The Safety Problems Met By Powered Two-wheelers In Urban Traffic
Free (open access)
P. Van Elslande, J.-Y. Fournier & C. Parraud
An important growth in motorcycle traffic has occurred during the last decades in most parts of the world, the result of which being that powered two-wheelers (PTWs) have gradually become a true mobility tool that attract an increasingly vast and varied population. But a side effect of such an evolution refers to road safety. As a matter of fact, most epidemiological studies show the overall excess risk facing PTW in the traffic system, this risk coming notably from the extreme vulnerability of PTW riders in case of a crash and relying on some specific accident patterns. Faced with this negative aspect of riding a motorcycle or a scooter, it is essential to thoroughly understand the risks that riders meet when moving in traffic and more specifically in the urban environment where they particularly develop. The present paper has the purpose of identifying the production processes that characterise PTW traffic crashes occurring in town in comparison with those produced in the countryside. The data relies on a detailed analysis of a sample of 1000 accident police records.
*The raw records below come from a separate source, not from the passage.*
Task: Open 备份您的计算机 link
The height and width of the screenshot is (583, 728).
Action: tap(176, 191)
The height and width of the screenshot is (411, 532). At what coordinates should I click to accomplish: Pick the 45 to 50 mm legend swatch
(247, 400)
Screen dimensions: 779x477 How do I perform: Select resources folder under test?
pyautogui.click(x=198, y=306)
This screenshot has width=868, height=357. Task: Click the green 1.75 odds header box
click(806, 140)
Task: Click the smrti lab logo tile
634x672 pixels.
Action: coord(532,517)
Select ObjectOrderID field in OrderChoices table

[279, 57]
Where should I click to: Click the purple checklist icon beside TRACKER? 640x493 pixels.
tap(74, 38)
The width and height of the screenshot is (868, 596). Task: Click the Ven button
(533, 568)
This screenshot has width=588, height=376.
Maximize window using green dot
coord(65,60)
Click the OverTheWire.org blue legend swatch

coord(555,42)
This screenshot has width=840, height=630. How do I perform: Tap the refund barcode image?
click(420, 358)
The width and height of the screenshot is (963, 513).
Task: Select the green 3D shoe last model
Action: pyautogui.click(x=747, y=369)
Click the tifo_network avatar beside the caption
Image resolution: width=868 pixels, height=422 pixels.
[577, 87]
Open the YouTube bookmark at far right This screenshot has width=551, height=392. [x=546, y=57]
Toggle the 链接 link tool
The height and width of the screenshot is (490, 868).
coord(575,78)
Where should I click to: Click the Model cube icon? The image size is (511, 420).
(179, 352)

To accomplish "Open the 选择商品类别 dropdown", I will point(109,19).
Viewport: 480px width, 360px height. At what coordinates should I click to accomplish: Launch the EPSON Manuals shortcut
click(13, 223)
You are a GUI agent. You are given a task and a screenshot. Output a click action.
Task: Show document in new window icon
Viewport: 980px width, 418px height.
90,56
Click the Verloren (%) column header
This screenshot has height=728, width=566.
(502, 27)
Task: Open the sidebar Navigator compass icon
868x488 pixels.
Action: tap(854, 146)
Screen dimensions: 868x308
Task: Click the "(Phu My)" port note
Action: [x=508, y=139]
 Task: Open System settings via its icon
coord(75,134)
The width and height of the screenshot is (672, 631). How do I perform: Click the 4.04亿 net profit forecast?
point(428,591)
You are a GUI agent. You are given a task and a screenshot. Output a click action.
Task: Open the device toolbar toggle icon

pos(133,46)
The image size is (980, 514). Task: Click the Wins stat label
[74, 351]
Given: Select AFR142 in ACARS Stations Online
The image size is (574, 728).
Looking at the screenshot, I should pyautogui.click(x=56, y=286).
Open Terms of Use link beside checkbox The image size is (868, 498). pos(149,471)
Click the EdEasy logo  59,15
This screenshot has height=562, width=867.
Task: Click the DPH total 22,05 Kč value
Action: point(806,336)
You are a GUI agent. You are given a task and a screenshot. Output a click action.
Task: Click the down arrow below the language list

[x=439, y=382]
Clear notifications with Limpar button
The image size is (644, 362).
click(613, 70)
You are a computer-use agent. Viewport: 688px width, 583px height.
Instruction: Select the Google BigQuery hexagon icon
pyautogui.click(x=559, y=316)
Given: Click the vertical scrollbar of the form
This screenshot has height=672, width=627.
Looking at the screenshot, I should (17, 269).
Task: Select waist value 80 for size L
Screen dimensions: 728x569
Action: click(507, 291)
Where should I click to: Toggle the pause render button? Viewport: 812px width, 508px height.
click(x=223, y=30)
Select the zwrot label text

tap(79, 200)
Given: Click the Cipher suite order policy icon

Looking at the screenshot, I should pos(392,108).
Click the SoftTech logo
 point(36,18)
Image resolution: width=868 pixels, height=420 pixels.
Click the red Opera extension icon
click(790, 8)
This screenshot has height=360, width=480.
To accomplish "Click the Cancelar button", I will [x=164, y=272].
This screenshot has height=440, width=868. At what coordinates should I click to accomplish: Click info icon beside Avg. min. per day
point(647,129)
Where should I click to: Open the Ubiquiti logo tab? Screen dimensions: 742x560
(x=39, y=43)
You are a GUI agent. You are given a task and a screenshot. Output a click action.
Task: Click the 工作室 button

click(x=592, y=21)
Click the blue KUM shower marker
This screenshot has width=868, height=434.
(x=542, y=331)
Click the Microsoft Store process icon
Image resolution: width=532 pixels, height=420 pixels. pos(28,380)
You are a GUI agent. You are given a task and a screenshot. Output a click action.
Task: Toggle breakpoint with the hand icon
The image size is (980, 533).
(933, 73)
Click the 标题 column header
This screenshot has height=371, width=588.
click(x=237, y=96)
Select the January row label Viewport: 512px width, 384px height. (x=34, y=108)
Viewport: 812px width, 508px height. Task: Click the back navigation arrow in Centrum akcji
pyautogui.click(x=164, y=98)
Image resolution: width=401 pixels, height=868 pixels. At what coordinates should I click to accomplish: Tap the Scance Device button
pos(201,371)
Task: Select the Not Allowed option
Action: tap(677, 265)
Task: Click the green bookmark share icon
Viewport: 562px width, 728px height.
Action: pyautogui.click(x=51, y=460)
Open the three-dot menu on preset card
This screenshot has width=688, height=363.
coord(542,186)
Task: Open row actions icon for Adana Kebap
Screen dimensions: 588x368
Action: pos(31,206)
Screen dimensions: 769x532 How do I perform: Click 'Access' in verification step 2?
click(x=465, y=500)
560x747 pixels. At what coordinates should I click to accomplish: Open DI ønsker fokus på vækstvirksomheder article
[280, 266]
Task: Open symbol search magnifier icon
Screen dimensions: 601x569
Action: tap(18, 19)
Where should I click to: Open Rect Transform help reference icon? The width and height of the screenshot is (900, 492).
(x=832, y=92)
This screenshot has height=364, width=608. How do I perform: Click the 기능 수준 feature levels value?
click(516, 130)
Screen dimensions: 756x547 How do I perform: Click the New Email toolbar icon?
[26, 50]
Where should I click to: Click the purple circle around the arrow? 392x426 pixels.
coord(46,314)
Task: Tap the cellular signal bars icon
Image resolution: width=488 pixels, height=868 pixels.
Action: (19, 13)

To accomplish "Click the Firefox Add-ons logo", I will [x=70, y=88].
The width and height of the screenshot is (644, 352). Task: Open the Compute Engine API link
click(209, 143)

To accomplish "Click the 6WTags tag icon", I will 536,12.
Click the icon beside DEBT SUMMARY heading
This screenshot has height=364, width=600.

The results put emphasis on the difficulties confronting PTW users when on the road or in the street and to analyse the repercussions of these difficulties in terms of critical situations that are met by riders. A better knowledge of the specificities and the mechanisms of PTW involvement in injury traffic accidents is viewed as offering a potential improvement in their safety through adapted urban road development.
motorcycling, traffic safety, urban environment, human error, accident configurations.